- **Enunciado da tarefa**
Reproduza palavra por palavra o trecho inteiro sobre as cartilhas de alfabetização.

- **Trecho fornecido**

───

As cartilhas usadas nas décadas de 1980 e 1990 no Brasil usavam palavras iniciadas por determinadas letras sou sílabas, associadas a imagens que faziam parte da vida crianças. Assim, observando a figura, repetindo o nome do objeto representado, acabavam associando o som à grafia. Alguns autores questionam se essa associação proporcionada pelas cartilhas consiste em aprendizado de fato ou se limita a memorização de padrões sem compreensão do que significam. Magda Soares destaca que não é suficiente somente ensinar a ler, mas levar o aluno a desenvolver práticas sociais de escrita, o que define como letramento.
Devido a isso, apesar de desejarem usar os métodos sintéticos, muitos professores relutam em consentir publicamente sua preferência. Chegam a usar esses métodos “escondidos”, temendo ser criticados por colegas e pela direção de suas escolas. Na verdade, não deveria haver estigma em relação aos métodos, uma vez que cada professor deve ser livre para aplicar em sala de aula os meios necessários para levar seus alunos ao conhecimento, mesmo que precisem usar mais de um método simultaneamente, caso isso seja útil a seu processo de trabalho (FRANCIOLI, 2013).

───

- **Linhas fornecidas**
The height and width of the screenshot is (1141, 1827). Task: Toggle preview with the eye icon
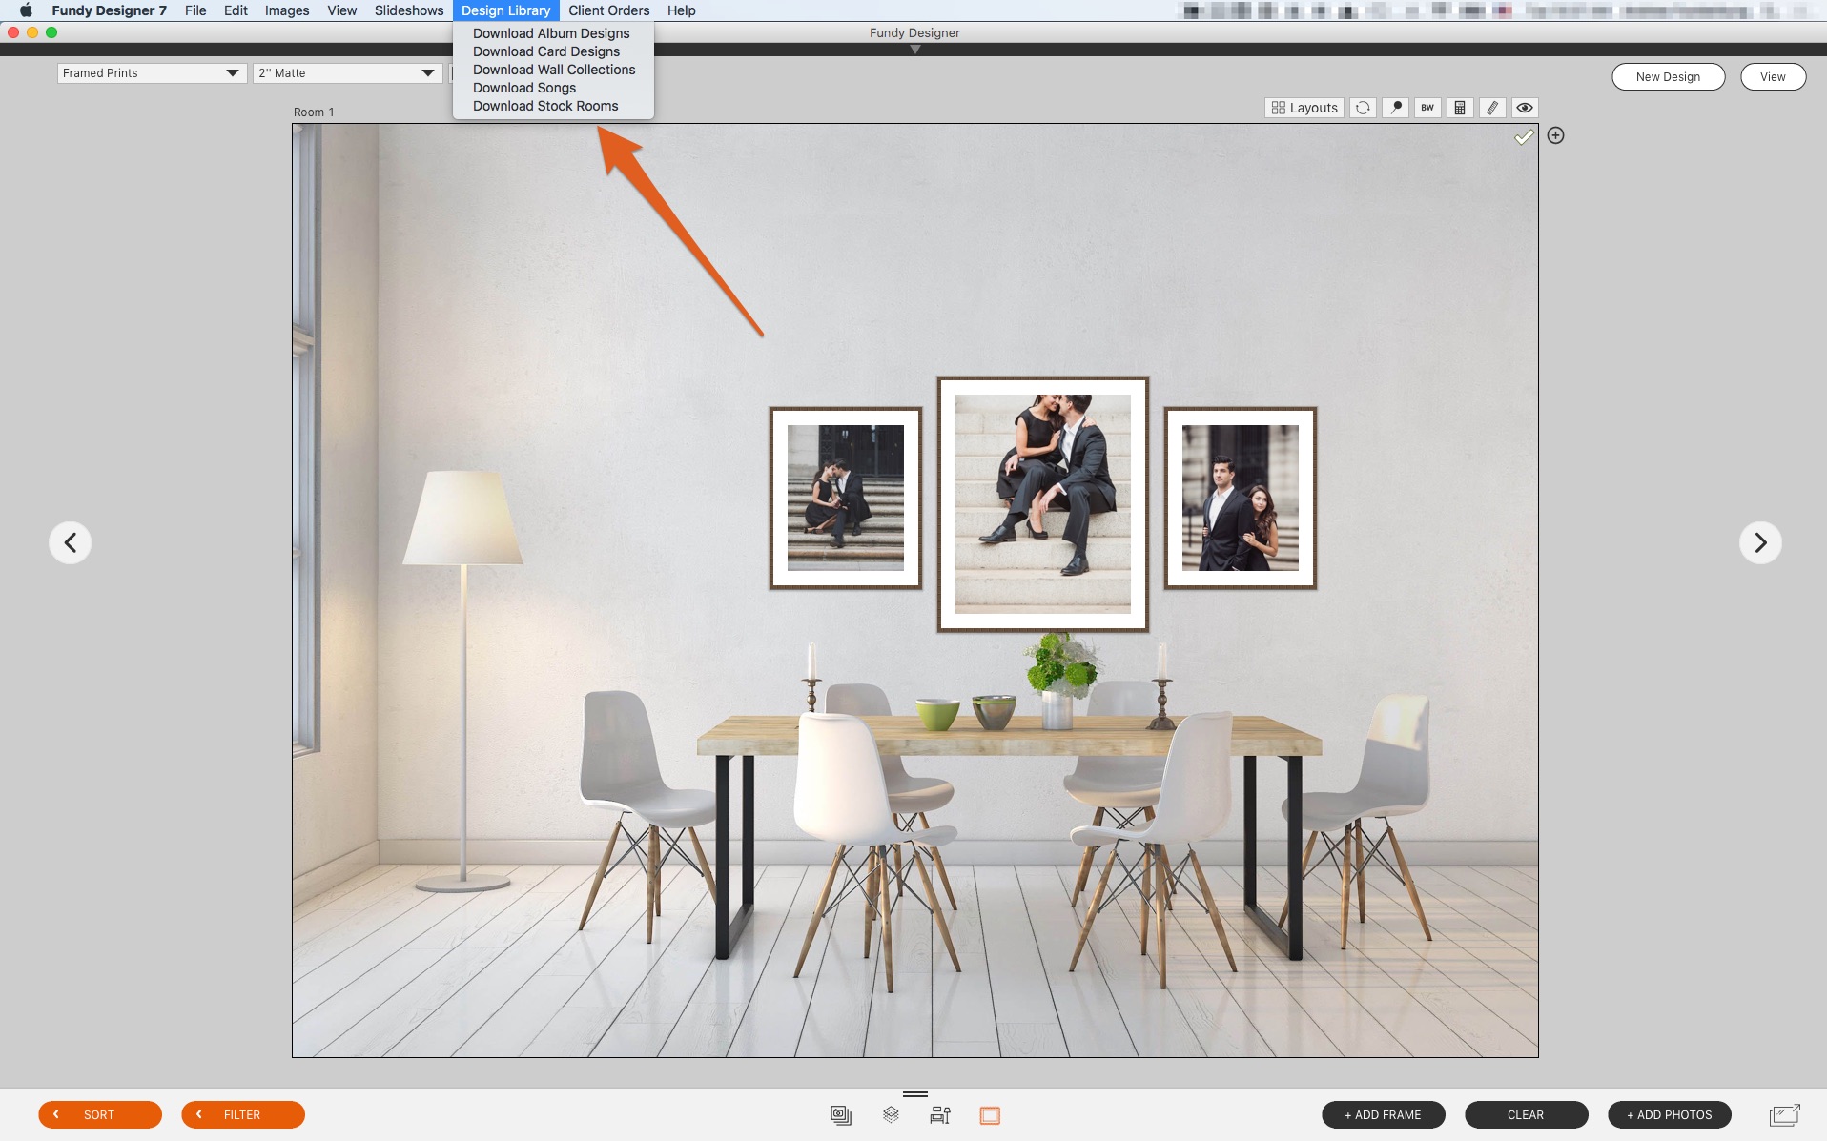(x=1524, y=108)
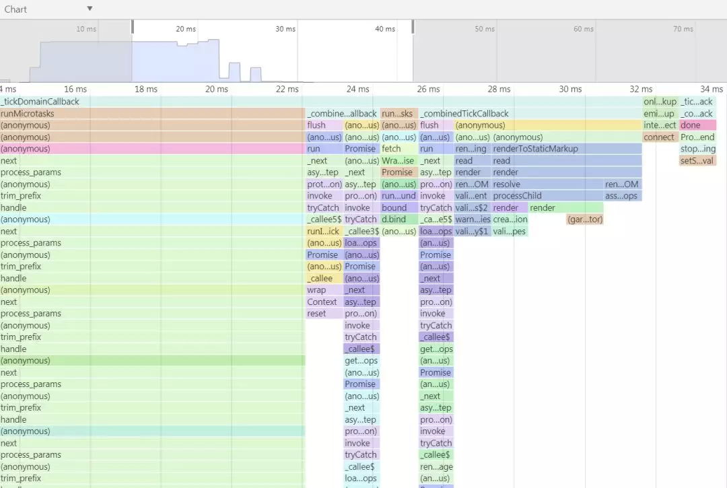This screenshot has height=488, width=727.
Task: Select the ass...ops block
Action: tap(623, 196)
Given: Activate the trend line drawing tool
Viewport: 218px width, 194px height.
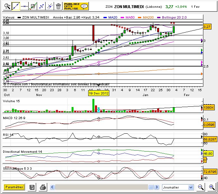Looking at the screenshot, I should pos(16,6).
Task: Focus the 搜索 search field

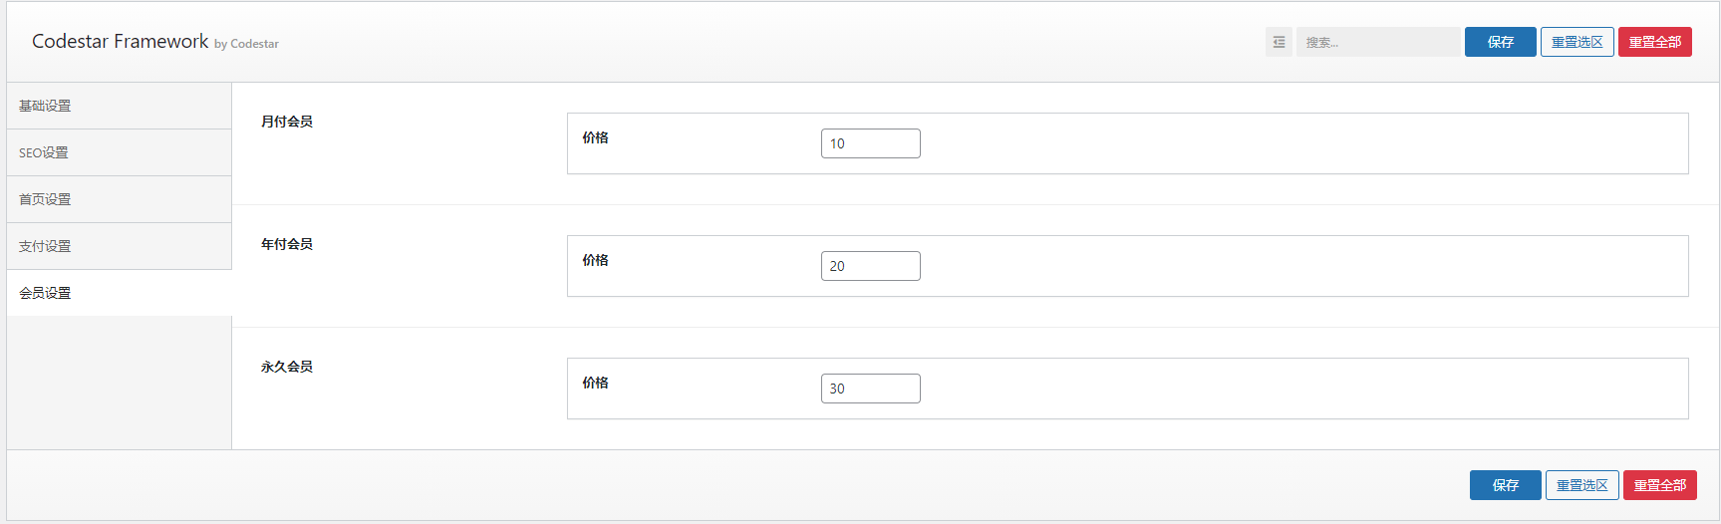Action: [x=1378, y=42]
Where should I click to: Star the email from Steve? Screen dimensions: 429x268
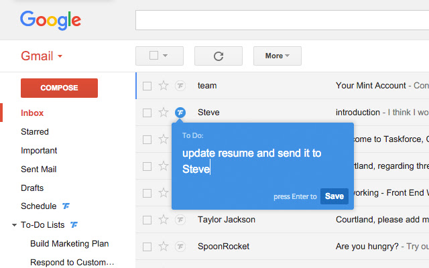click(164, 113)
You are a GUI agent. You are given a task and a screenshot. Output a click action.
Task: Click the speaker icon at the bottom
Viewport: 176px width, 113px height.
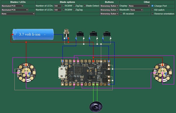tap(96, 107)
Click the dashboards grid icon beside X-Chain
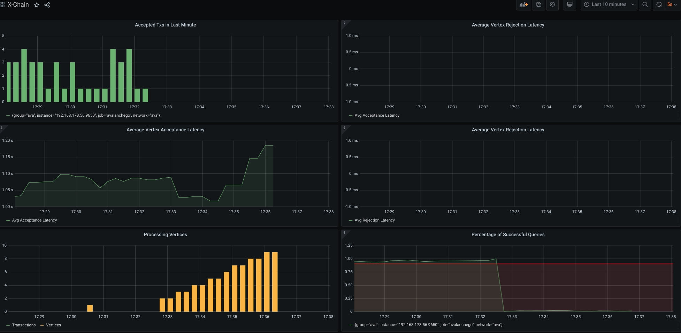This screenshot has width=681, height=333. click(x=3, y=5)
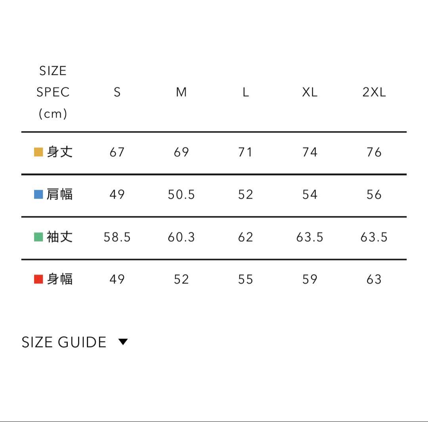The height and width of the screenshot is (422, 428).
Task: Select the M size column header
Action: 181,92
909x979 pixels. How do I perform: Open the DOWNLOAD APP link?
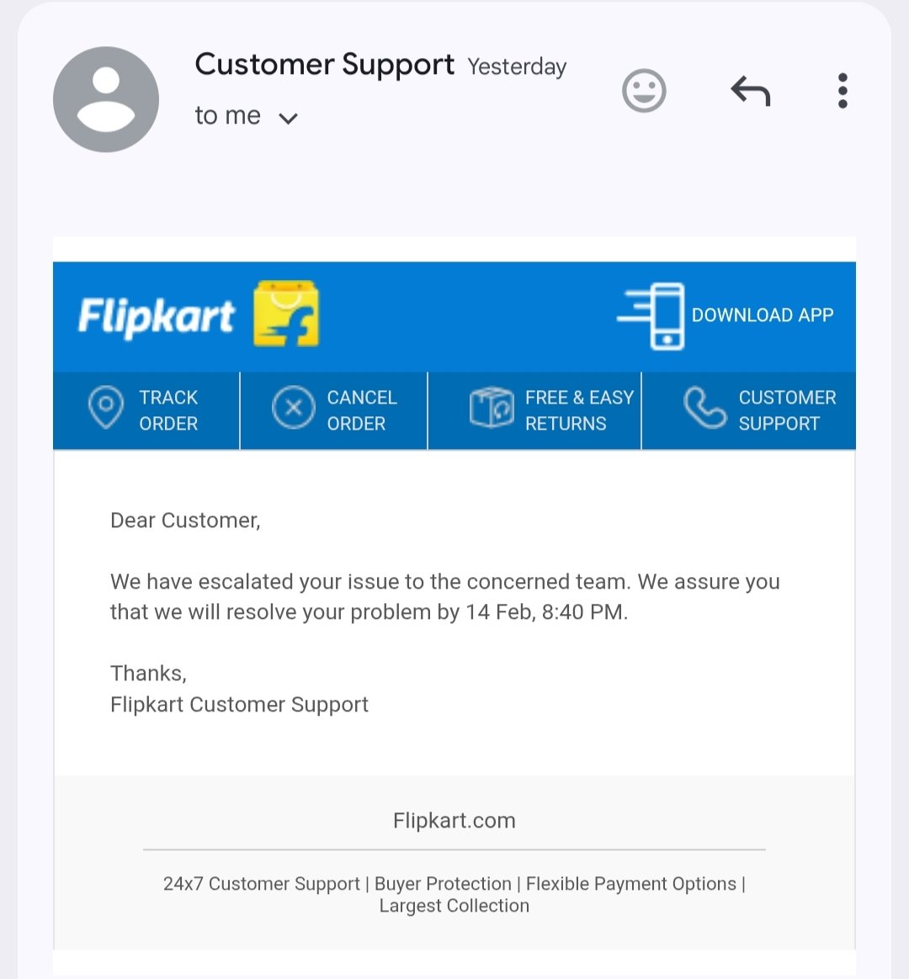[762, 315]
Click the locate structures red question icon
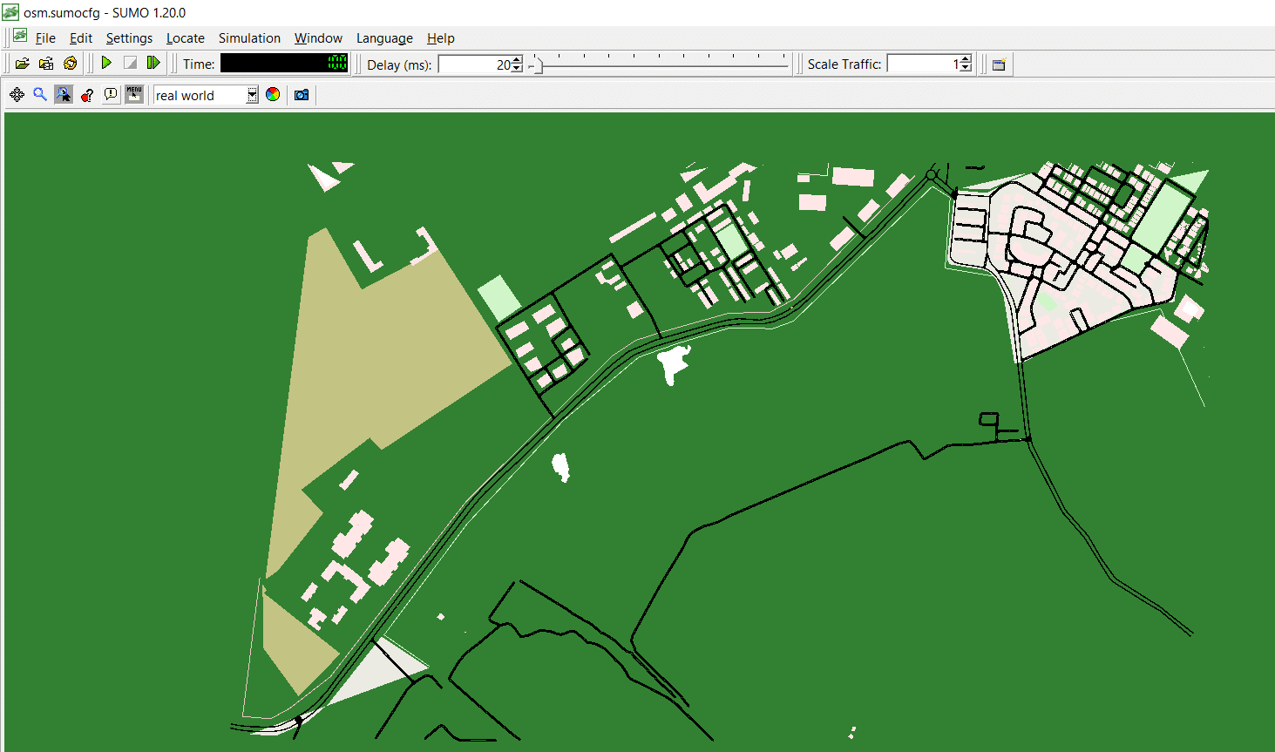Image resolution: width=1275 pixels, height=752 pixels. pyautogui.click(x=87, y=95)
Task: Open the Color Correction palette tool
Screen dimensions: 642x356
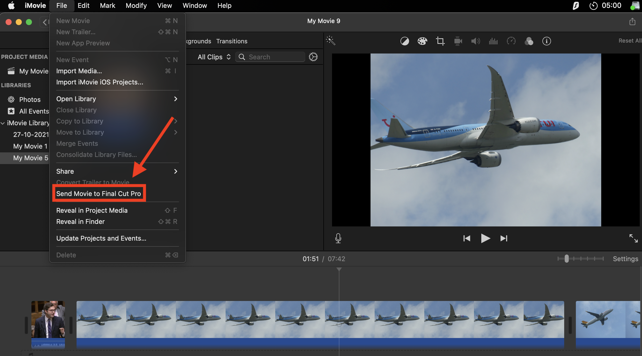Action: coord(422,41)
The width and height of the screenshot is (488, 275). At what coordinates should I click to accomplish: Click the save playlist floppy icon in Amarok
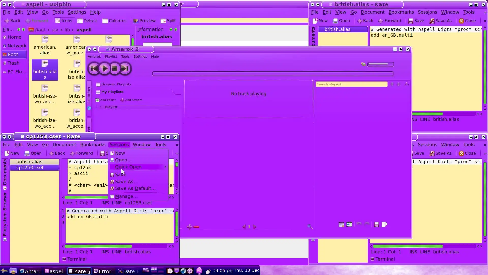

───

- **Resposta do exercício**
As cartilhas usadas nas décadas de 1980 e 1990 no Brasil usavam palavras iniciadas por determinadas letras sou sílabas, associadas a imagens que faziam parte da vida crianças. Assim, observando a figura, repetindo o nome do objeto representado, acabavam associando o som à grafia. Alguns autores questionam se essa associação proporcionada pelas cartilhas consiste em aprendizado de fato ou se limita a memorização de padrões sem compreensão do que significam. Magda Soares destaca que não é suficiente somente ensinar a ler, mas levar o aluno a desenvolver práticas sociais de escrita, o que define como letramento.
Devido a isso, apesar de desejarem usar os métodos sintéticos, muitos professores relutam em consentir publicamente sua preferência. Chegam a usar esses métodos “escondidos”, temendo ser criticados por colegas e pela direção de suas escolas. Na verdade, não deveria haver estigma em relação aos métodos, uma vez que cada professor deve ser livre para aplicar em sala de aula os meios necessários para levar seus alunos ao conhecimento, mesmo que precisem usar mais de um método simultaneamente, caso isso seja útil a seu processo de trabalho (FRANCIOLI, 2013).